• _PROBLEM DETAILS_
Your answer must be an exact copy of the entries, containing no images.

• _TASK DATA_
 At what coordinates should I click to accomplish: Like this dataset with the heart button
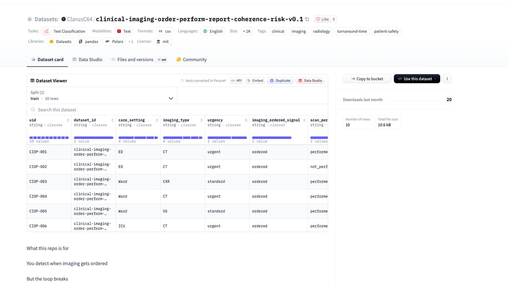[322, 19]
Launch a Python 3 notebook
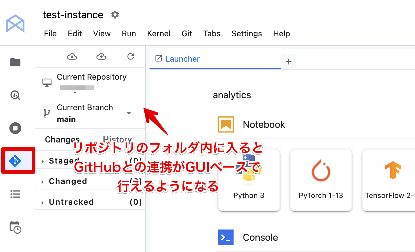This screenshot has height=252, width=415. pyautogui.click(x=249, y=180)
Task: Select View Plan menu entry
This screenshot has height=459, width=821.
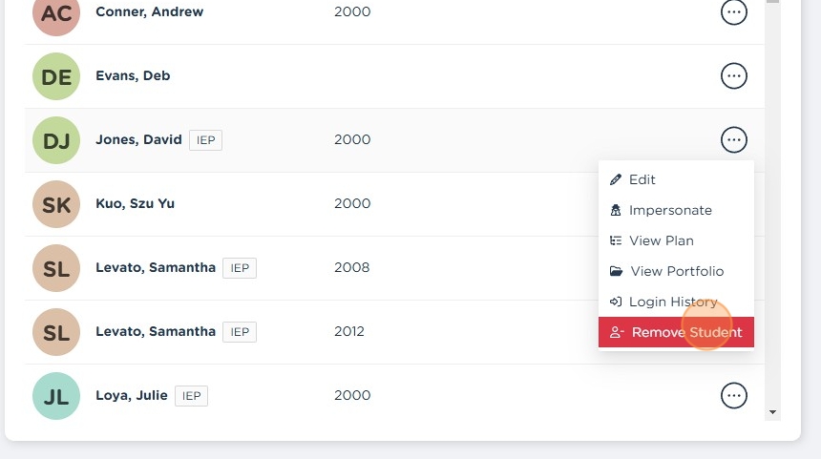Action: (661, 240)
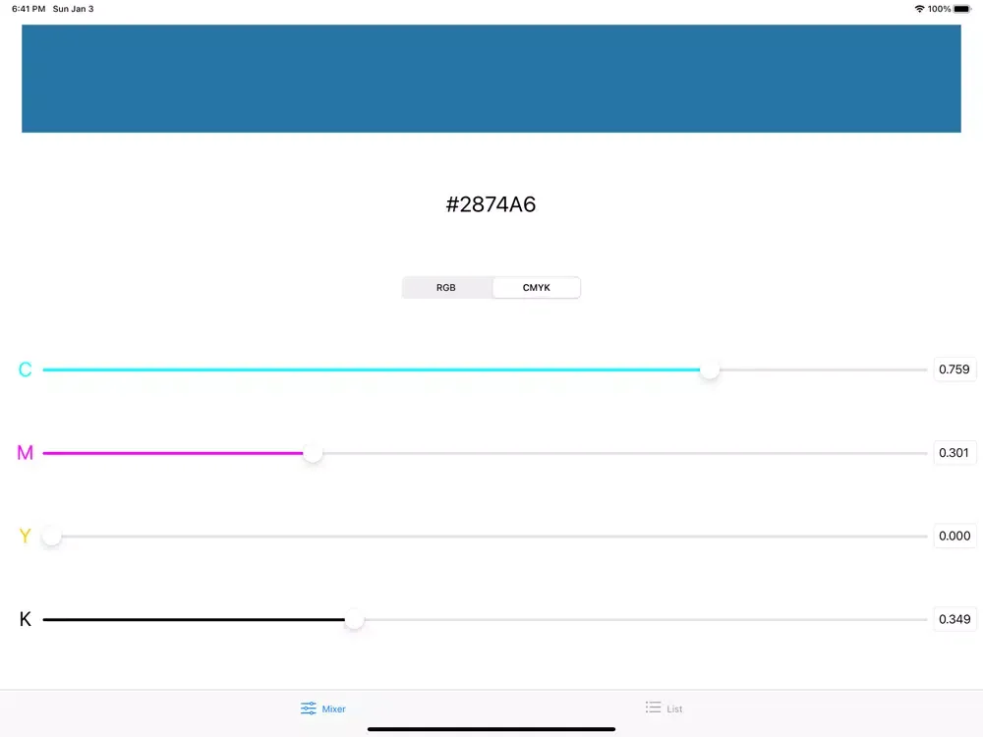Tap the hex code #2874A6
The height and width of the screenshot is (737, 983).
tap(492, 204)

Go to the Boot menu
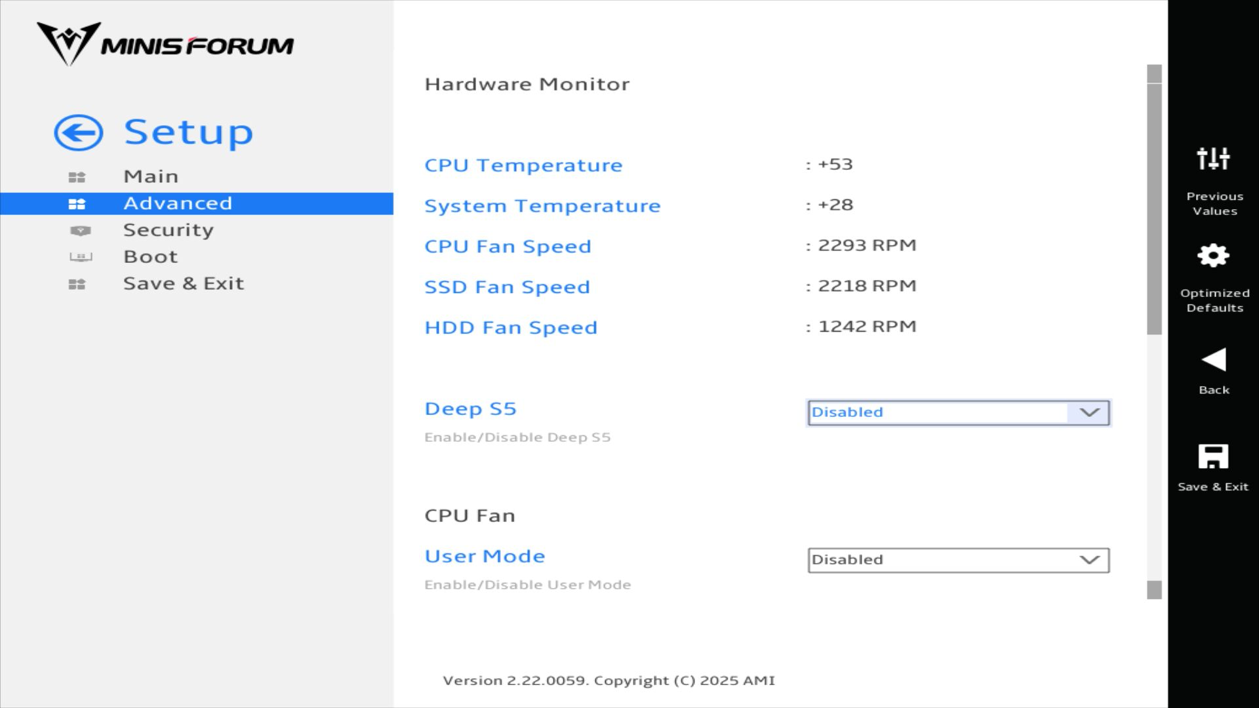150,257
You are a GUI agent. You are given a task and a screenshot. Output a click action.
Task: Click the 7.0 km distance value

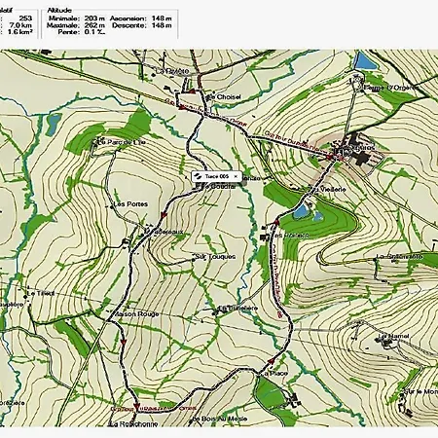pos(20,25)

• _OUTPUT_
 At what coordinates should I click to accomplish: Like this dataset with the heart button
[322, 19]
Launch a Python 3 notebook
This screenshot has height=252, width=415. pyautogui.click(x=249, y=180)
Task: Select View Plan menu entry
This screenshot has height=459, width=821.
Action: (661, 240)
Tap the hex code #2874A6
The height and width of the screenshot is (737, 983).
tap(492, 204)

Go to the Boot menu
150,257
You are a GUI agent. You are given a task and a screenshot. Output a click action.
Task: Click the 7.0 km distance value

pos(20,25)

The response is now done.